The story begins with an ancient and bloody war between the forces of good and evil. These warring factions come to a peaceful arrangement, laying down a sort of vampire Magna Carta. This being the roots of the present situation which has urban vampires and witches that are policed and kept on a register by the Night Watch (who are invisible to normal people and look like tv repair men). Biting necks and practising black magic is thereby a breach of the vampire/witch's agreement, but of course those buggers won't abide by simple laws. The first scene is breathtaking, a man in a grotty council estate attempting to solicit the services of a witch so he can have his wife back. This scene is unforgettable, the rest of the film doesn't actually better it. But there is still plenty to admire through out, such as the ancient prophecy that slowly unfolds as the film descends to its traumatic ending.
The vampires are very nice, too. A vast improvement to the 90s Hollywood output such as the bloodsuckers of John Carpenter's Vampires or the Forsaken. Neither being particularly scary or original. These Russian vamps are gritty and dirty like drug-dealers thirsting for their next hit of blood. The vampires are quite pitiful at times. One newly converted girl ends up a helpless scavenger in a negligee, trailing the nights with an unbearable hunger. There is another chap called 'the hairdresser' who wields a pair of scissors while he's attacking his victims.
The main hero is a very ordinary man with big flaws, who's also coming to terms with his newly acquired vampirism. He seems to be one of the Night Watch's main agents and they have him team up with a stuffed owl that turns into a real owl and then into a girl!!! There is plenty of moulting in the bath, feathers everywhere. This is a bizarre film but always watchable. There are lots of lovely touches like the buzzing flies that appear whenever the Night Watch are close by.
It clearly travels the road of commercialised cinema, employing the visual stylings of music videos, The Matrix and Fight Club. But something unique courses through this film's veins, an aspect of realism. The witches live in council estates, the vampires are into designer labels. There is a painful sense of addiction to the blood-drinking scenes. The film is rooted in contemporary Russian culture, in the same way Balabanov's Brother was. All of these vampire plot shenanigans are also meant to be symbolic of modern Russia and its social ills. Don't ask me to explain it, but there's definitely something going on between the lines.
The one problem I had was the climax, it did not quite pack the punch it intended. There is also a misjudged insertion of a video-game GAME OVER scene at a crucial dramatic point which frankly looks ridiculous. All of this is forgivable, judging by the abundance of ideas, style and tension that came before it.

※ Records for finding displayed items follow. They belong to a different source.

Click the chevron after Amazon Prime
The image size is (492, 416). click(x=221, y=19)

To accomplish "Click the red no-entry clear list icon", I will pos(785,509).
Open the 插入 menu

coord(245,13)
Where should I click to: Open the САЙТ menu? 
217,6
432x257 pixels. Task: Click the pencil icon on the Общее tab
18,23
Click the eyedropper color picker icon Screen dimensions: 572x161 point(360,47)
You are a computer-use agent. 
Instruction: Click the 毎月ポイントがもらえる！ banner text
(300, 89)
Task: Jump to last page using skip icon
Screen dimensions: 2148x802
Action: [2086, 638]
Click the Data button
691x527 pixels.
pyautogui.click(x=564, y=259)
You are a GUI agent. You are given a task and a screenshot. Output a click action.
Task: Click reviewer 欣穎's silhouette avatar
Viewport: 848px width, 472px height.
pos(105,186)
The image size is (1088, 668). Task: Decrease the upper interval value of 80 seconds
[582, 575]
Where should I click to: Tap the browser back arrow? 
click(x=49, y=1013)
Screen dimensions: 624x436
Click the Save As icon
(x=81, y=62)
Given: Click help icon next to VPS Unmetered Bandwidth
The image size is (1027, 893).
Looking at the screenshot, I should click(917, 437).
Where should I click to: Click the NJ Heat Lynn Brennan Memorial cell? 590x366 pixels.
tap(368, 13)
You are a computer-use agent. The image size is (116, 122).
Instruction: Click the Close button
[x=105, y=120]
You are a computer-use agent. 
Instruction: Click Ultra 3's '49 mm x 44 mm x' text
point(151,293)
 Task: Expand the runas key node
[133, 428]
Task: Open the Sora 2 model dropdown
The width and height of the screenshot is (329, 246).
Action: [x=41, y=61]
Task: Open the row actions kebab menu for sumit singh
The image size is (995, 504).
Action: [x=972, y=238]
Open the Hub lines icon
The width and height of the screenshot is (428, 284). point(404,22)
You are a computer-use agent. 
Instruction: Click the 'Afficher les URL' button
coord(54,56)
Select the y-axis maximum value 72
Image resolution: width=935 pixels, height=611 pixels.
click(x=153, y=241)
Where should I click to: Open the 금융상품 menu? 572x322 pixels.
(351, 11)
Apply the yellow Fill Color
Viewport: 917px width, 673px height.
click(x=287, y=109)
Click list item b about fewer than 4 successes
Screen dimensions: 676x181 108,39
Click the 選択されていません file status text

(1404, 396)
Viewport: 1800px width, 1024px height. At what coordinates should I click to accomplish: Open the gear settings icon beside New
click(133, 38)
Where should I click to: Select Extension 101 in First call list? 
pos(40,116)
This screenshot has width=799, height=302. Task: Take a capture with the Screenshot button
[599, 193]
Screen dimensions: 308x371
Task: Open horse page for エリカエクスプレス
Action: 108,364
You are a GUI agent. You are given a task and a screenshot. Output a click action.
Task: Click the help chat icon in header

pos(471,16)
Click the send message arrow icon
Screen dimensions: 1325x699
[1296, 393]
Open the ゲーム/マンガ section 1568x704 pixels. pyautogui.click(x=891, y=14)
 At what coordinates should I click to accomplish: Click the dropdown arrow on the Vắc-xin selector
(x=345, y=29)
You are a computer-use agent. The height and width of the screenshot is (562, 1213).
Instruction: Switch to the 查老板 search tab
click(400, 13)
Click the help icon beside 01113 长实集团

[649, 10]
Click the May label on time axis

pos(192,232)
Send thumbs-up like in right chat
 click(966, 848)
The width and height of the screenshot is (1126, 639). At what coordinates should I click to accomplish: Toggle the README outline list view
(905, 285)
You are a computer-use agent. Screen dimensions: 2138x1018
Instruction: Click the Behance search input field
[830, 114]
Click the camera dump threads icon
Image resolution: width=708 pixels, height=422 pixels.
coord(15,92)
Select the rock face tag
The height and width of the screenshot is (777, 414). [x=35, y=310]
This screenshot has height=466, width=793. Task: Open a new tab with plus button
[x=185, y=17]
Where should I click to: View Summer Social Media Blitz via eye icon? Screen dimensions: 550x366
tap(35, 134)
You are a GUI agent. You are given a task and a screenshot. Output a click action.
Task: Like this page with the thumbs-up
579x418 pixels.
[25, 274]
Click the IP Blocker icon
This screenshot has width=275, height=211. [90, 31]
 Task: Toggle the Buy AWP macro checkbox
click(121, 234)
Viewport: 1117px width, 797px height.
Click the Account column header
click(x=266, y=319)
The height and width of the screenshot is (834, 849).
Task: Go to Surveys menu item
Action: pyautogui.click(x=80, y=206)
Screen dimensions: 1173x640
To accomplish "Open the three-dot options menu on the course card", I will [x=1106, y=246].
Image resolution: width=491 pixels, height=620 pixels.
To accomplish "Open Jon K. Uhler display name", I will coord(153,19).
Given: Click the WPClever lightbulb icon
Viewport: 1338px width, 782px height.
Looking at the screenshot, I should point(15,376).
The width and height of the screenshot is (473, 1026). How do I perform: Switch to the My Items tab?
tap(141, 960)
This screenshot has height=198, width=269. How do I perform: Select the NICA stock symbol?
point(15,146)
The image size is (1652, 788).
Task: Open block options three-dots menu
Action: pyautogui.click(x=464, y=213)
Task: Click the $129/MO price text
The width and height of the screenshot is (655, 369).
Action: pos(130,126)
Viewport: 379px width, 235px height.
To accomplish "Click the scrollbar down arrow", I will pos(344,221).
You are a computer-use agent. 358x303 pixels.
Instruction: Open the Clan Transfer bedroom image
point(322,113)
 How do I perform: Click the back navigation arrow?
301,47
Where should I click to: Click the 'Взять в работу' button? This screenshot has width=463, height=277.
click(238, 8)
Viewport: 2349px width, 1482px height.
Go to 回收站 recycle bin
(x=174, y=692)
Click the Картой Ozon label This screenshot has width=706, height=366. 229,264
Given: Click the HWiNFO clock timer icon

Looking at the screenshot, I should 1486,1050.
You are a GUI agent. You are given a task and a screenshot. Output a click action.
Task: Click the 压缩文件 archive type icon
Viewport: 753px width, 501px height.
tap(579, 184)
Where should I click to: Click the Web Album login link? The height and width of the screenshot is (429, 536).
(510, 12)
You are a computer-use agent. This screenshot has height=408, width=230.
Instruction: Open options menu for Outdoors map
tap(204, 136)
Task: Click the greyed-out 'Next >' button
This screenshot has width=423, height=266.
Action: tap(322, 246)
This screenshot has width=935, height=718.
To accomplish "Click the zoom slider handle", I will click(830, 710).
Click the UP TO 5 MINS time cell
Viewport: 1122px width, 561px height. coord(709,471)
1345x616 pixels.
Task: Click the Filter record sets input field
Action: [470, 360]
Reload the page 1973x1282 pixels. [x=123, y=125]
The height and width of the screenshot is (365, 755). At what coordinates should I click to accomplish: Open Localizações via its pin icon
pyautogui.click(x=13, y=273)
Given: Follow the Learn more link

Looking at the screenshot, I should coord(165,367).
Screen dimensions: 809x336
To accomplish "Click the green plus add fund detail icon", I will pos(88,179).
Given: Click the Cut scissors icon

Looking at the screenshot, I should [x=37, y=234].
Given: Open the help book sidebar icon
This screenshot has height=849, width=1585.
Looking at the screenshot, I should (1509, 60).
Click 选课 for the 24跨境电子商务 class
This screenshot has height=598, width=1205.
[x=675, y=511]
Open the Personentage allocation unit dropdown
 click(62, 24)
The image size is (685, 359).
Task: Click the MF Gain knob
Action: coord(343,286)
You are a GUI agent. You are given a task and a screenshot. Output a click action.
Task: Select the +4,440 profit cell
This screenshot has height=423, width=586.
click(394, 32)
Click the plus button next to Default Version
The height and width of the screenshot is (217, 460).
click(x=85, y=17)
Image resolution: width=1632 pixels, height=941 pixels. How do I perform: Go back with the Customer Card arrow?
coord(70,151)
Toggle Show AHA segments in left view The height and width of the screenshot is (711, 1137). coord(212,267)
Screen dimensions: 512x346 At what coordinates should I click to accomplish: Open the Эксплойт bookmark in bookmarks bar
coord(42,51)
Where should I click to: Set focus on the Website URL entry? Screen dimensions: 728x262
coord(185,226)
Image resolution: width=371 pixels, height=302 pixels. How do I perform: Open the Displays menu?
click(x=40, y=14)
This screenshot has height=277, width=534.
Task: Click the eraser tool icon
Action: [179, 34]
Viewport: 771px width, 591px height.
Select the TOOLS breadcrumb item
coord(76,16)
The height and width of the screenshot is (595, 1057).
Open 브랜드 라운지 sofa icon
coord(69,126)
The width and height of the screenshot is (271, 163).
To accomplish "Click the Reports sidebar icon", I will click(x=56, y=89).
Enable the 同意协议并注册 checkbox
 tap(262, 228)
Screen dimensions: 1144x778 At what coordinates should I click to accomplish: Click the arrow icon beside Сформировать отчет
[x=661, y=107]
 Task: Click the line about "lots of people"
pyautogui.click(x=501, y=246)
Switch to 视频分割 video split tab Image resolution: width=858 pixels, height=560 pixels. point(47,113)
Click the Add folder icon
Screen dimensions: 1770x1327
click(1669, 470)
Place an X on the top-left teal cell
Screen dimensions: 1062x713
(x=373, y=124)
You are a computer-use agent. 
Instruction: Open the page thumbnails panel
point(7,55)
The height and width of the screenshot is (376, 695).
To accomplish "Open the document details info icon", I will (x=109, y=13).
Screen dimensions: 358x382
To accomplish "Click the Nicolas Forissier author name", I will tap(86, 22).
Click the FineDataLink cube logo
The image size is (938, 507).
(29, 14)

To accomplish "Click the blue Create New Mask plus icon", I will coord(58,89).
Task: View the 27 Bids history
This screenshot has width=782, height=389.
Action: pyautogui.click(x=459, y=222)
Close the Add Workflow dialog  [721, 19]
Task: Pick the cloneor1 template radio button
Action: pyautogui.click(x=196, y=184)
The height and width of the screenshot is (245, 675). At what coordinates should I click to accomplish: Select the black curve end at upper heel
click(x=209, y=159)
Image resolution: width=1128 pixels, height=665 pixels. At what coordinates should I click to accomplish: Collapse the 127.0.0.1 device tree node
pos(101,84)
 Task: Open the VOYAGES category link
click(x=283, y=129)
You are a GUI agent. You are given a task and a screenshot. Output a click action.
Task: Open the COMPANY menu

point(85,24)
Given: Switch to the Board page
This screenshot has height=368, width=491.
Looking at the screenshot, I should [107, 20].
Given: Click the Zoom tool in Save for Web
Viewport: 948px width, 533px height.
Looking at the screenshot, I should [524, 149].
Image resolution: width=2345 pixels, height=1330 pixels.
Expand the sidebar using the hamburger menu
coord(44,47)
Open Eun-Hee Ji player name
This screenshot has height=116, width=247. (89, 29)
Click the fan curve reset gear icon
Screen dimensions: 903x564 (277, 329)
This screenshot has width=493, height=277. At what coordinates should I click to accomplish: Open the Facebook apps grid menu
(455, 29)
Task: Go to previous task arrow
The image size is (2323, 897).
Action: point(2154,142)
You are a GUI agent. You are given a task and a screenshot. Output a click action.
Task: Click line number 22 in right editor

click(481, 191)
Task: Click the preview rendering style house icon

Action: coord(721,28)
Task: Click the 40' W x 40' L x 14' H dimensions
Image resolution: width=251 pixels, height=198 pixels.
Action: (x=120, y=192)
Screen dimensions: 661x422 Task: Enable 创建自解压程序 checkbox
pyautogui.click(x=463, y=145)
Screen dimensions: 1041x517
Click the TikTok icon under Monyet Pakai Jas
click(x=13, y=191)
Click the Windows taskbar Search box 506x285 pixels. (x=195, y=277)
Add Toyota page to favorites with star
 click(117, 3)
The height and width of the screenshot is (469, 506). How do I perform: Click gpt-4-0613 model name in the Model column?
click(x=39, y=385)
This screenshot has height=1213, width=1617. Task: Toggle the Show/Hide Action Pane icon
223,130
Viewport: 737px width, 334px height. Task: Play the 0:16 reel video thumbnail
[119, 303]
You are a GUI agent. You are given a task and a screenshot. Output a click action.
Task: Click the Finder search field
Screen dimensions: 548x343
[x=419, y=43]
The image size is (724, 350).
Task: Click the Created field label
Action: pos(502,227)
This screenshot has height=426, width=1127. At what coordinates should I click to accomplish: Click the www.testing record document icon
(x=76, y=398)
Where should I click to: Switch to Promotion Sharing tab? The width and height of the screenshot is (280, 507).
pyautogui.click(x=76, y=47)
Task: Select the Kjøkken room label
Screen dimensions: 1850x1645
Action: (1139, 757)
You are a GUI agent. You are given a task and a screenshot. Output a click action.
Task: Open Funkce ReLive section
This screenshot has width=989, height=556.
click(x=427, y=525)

Night Watch is a bizarre English-subtitled Russian horror... but watch it for five minutes and you will be hooked. The film works hard to play with the rules of a tired genre and comes up trumps. Vampires being oppressed by an ancient legal system - now that's original. Similar themed flicks like The Creed are not even in the same league. There's a sequel come out soon too, 'Day Watch'. Overall, Night Watch is a touch of class (with the odd crap bit thrown in), it's easily destined to be a cult classic.